Railway line in Myanmar

Mandalay–Myitkyina Railway (မန္တလေ-မြစ်ကြီးနား ရထားလမ်း) is a railway line in Myanmar and is operated by Myanma Railways.

== History ==
Established shortly after the British conquest of northern Myanmar, the Mandalay-Myitkyina Railway Line links the city of Myitkyina, situated on the banks of the Ayeyawaddy River in northern Myanmar, to the country's extensive railway network. The Mu Valley State Railway undertook the construction of this line, embarking on the project simultaneously from both the north and south. Utilizing the Ayeyawaddy River for transportation, the necessary materials and rolling stock were delivered to Myitkyina, paving the way for the inauguration of the line's initial segment between Myitkyina and Mogaung in 1890.
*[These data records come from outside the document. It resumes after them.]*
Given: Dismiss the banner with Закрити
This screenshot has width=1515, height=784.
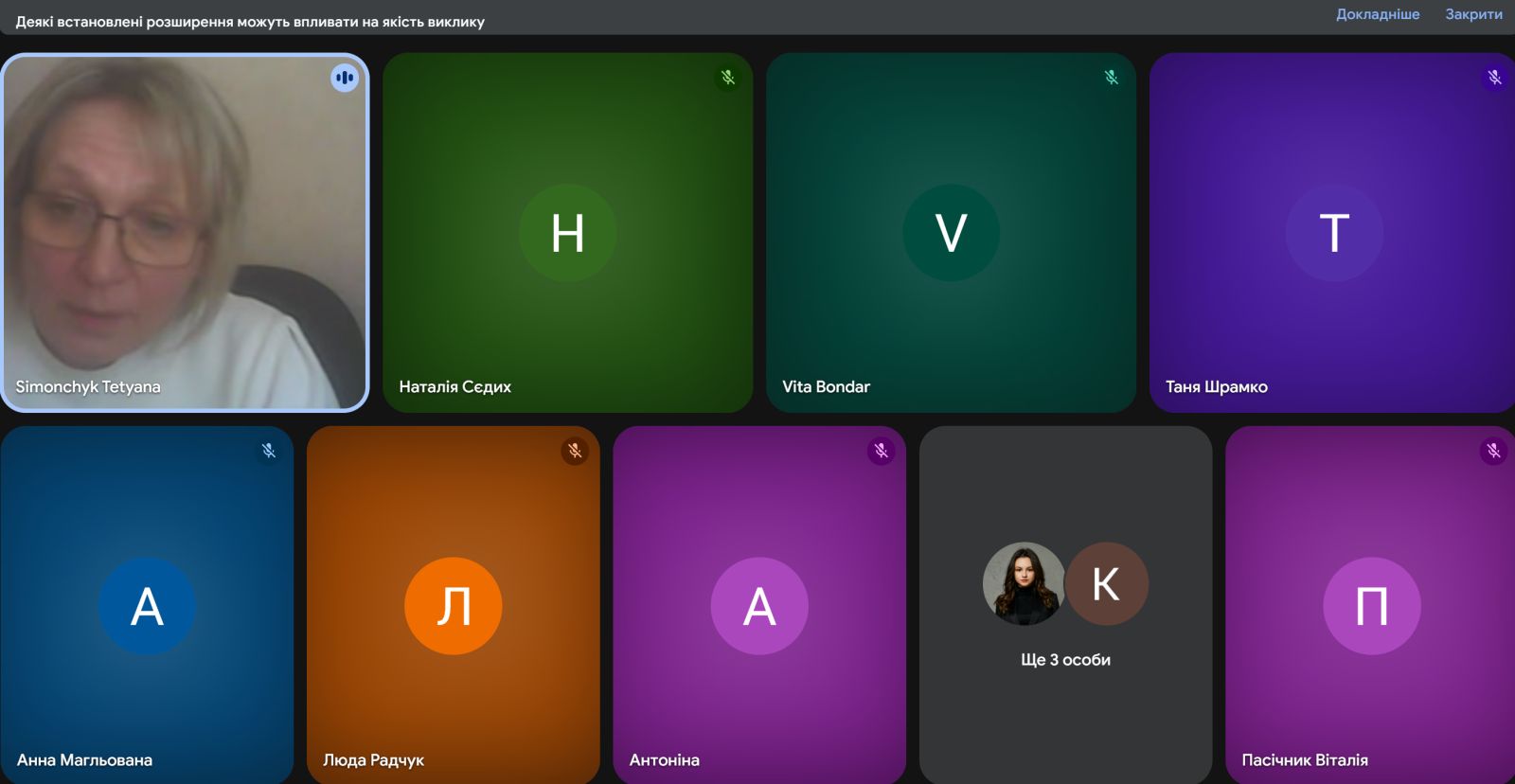Looking at the screenshot, I should coord(1473,14).
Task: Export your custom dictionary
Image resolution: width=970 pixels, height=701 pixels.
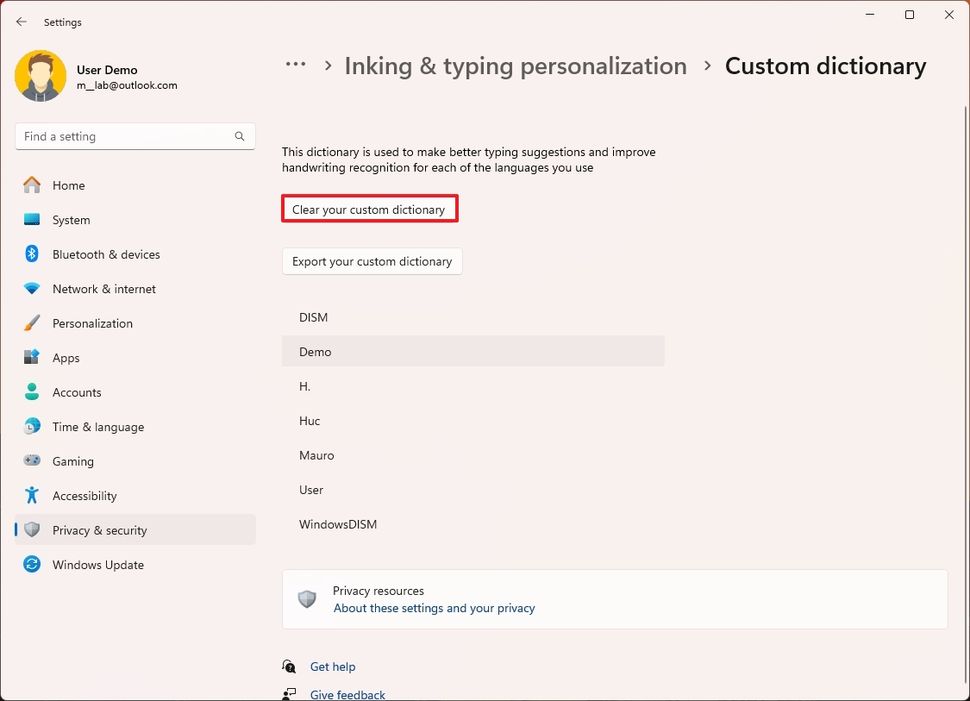Action: tap(372, 262)
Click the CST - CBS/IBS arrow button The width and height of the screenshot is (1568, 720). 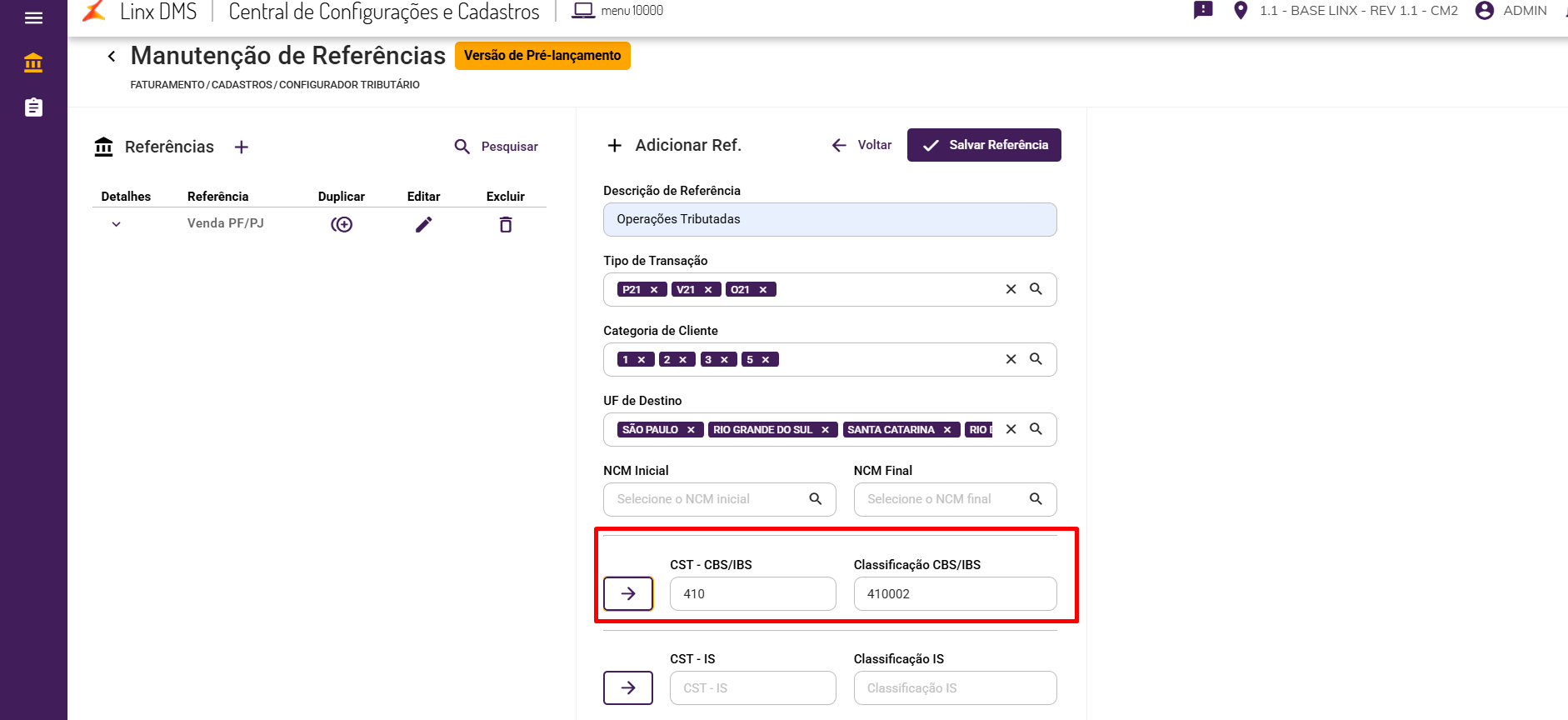[628, 593]
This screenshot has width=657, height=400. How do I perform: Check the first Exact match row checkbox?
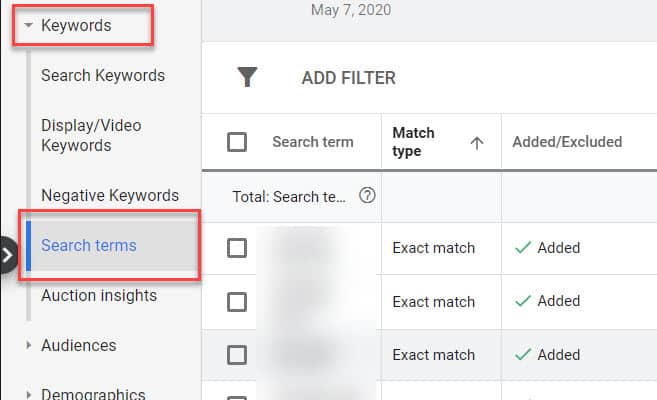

The railway was completed in 1898.

Prior to 1934, a ferry operated between Amarapura and Sagaing to bridge the gap between the northern segment of the Mandalay-Myitkyina Railway Line and the rest of the railway network. In 1934, the construction of the Ava Bridge marked a historic milestone as the first bridge across the Ayeyawaddy River in Myanmar. However, its role in connecting the isolated northern section (Sagaing to Myitkyina) with the rest of the network was short-lived. During World War II, the bridge was destroyed, necessitating the reinstatement of ferry services until its reconstruction.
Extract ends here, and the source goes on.